Both sides said Thursday they oppose the lawyers' push to intervene in the Valley Floor case, saying the two men should have no legal voice in the massive eminent-domain taking.
Last week, attorneys John Steel and Robert Korn leapt into the years-long legal and civic saga over whether Telluride can buy the 570-acre Valley Floor for $50 million. The men said the trial to value the land was unfair, the jury prejudiced, and they asked for a new trial.
But Thursday, Telluride shot back and asked that the lawyers' motion to intervene be thrown out of court. The lawyers' motion is “without any legal basis and presents an unnecessary distraction in what is already a complicated and time consuming case,” say Telluride's attorneys in their legal response.
The landowners, the San Miguel Valley Corporation, said they agreed with the town's position.
When Steel and Korn jumped into the struggle for the Valley Floor, they added a new crease to a legal and political saga as wrinkled as Einstein's frontal lobe. Friday marks the town's self-imposed deadline to come up with the private funds to buy the Valley Floor, and fundraisers are still $3 million short.
In February, a jury wounded Telluride's years-long quest to condemn the Valley Floor for open space when it said the town must pay $50 million for the land. The town had wanted to pay landowners half that sum, and has been scrambling to come up with the money ever since.
Steel and Korn say the $50 million verdict should be thrown out because the trial was illegally moved out of San Miguel County. They say the jury was also clearly prejudiced against Telluride because the town was using eminent domain to seize private property.
An affidavit from an alternate juror on the February valuation trial corroborates the lawyers' charges. In the document, alternate juror Maxine Eisele says her fellow jurors wanted to punish Telluride in their verdict valuing the land.
The town council has decided not to file motions seeking a new trial.
District Court Judge Charles Greenacre has yet to respond to Korn and Steel's bid for a retrial, but the town yesterday asked that he deny it “as it is without any legal basis or support.” The town did not address the issue of jury bias in yesterday's response.
Korn and Steel said yesterday that Telluride was trying to boot them out of the case because the town council wanted to let the Valley Floor acquisition die a quick death.
“We can't understand it,” Steel said. “They've called us an unnecessary distraction. They've called us immature. Why? What are we doing to them?”
Judge Greenacre could order a hearing on whether Steel and Korn's legal gambit can go forward, or he could now simply boot the men from the case.

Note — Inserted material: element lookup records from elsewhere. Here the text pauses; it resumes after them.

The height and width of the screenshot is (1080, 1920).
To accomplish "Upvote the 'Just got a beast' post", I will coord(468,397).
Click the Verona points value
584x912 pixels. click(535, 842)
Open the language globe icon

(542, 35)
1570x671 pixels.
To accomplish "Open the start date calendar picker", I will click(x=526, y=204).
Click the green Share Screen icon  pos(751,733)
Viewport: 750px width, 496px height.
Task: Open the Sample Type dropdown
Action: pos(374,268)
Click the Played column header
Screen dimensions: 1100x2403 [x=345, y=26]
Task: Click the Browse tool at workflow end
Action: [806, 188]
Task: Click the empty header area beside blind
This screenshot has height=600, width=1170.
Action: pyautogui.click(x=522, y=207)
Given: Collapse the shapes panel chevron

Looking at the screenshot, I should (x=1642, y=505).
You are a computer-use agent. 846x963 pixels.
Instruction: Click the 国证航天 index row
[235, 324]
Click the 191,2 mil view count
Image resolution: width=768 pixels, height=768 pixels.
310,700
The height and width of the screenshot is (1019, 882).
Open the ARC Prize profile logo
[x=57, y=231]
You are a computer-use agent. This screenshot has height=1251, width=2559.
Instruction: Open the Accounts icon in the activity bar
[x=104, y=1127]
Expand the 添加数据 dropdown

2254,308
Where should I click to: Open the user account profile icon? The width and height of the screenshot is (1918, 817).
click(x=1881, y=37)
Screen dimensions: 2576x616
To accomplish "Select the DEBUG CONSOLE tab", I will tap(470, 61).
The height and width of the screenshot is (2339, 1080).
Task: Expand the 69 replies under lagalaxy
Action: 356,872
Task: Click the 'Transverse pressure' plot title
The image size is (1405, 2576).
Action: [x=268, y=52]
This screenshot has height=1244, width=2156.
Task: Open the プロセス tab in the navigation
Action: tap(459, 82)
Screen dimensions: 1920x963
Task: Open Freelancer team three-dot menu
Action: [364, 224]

The town says that Steel and Korn's motion is simply too little, too late.
Telluride's lawyers say the men can't step into the case because neither they nor their client, Harold Wondsel, owns land that is being condemned. Wondsel, who is the “plaintiff” under Korn and Steel's filing, has a small stake in the Creekside apartments, which sit next to the Valley Floor.
The town says that Wondsel cannot jump into the case just because he pays taxes in Telluride and supports the Valley Floor acquisition.
Private citizens, the town says, “no matter how personally interested they may be in the outcome, they have no legally enforceable right, for instance, to interject themselves into an ongoing condemnation action.”